'Farmers losing three or four cattle in places'

Dónal Nolan

FARMERS are praying the dry weather forecast for the week will see an end to the crisis as co-ops, marts, the IFA, Kerry Group and other agencies continue importing feed from as far as the UK and France.

In Cahersiveen Mart, four more loads are expected on Thursday and manager Michael Kissane hopes this will mark the totality of importations for the company. The Mart has already imported 16 loads, since it initiated its emergency response operations on April 26 last.

"It's is so bad that farmers are losing three or four cattle in places and I know that as a fact," Mr Kissane said. "The bigger picture is an atmosphere of doom and gloom with the emotional stress people are under. It's just frightening to see it and lads are even now struggling to find the money to pay for the feed."

Thankfully the Mart is covered by Government subsidy and farmers are getting rebates via the Mart as soon as the money is couped.

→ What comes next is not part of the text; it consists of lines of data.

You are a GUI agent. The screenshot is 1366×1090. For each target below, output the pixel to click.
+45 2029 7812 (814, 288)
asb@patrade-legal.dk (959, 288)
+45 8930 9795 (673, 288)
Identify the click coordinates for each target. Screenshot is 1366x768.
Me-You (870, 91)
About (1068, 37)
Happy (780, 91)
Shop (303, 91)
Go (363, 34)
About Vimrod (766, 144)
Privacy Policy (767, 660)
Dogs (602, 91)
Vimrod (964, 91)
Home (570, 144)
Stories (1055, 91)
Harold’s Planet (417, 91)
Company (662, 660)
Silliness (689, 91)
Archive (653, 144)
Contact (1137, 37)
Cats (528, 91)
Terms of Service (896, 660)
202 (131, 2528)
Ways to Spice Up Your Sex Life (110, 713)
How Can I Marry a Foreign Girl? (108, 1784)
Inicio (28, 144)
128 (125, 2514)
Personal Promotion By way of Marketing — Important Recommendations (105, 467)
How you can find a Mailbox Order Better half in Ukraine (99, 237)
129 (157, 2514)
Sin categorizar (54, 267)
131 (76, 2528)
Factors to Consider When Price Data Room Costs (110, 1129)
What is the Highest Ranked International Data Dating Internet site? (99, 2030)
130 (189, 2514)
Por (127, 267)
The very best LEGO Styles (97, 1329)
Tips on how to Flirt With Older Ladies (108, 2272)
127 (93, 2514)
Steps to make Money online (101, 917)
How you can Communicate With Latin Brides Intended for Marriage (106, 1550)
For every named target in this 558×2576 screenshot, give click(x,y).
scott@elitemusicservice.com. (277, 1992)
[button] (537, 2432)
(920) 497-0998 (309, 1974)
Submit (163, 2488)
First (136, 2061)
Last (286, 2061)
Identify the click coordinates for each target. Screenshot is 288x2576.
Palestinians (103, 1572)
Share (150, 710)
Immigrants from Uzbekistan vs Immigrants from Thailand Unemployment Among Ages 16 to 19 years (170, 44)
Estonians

Cahersiveen is sourcing its high-quality hay from the Anglia and Guilford regions of the UK and is selling it at cost to farmers in south Kerry. What the Mart is bringing in is supplying a vast area, from Glencar to Kells and Castlecove.

"By Thursday we will have 20 loads brought in and we would expect that to be the end of it.

"It's all excellent quality and costing us £122.50 per tonne, with haulage costs at €1,650 to €1,850 per load and between thirty and fifty bales per load.

"It is costing farmers between €65 and €135 per bale depending on size," Mr Kissane explained.

The IFA meanwhile are mounting pressure on the State to secure enough winter fodder and recover the losses incurred during the crisis.

IFA spokesman in Kerry James McCarthy said the forecast for the weekend should go far in drying out the land, if it proves accurate.

IFA national President John Bryan has called on the Government to take action to support farmers.

"€9bn in exports and 300,000 jobs depend on farming. Government action now to support the sector would pay huge dividends by maintaining production levels, especially in the heavier soils and in vulnerable sectors, where farm families are being worst affected," he said.